# Driveway Breeding.....ugh



## Squirrelgirl88 (Jun 1, 2014)

So we took one of our does to be bred today. Things went south quickly. First of all, she was so stressed from the transport that she was actually panting. I've never seen a goat pant before.

The buck was interested, played nice, whispered in her ear, peed all over his face.....  She was having none of it. We confined them to a small pen in the barn, and all she did was try to kill him. Boy, when a girl says no.....she means no.

This poor buck may never go near another doe again.

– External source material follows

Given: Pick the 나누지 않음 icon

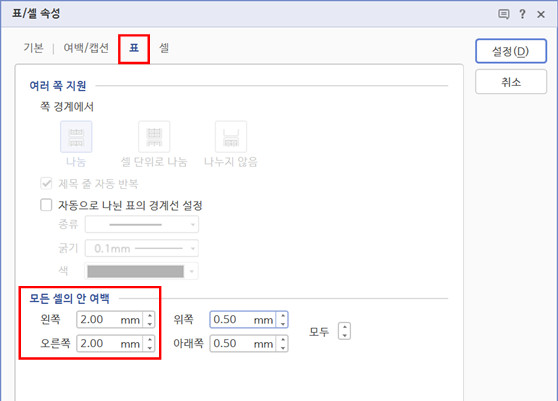Looking at the screenshot, I should point(231,137).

SO here is what I'm thinking. This buck fathered two of my does, so I can't just bring him to our house and turn him loose. The only other stud service will not let us borrow the buck we have to bring the does to him. Uh tried it, got the T-shirt, no thanks.

What if I bought a buck, bred all four does, let him stay til they delivered, and then sold him? Has anyone tried this before and had success?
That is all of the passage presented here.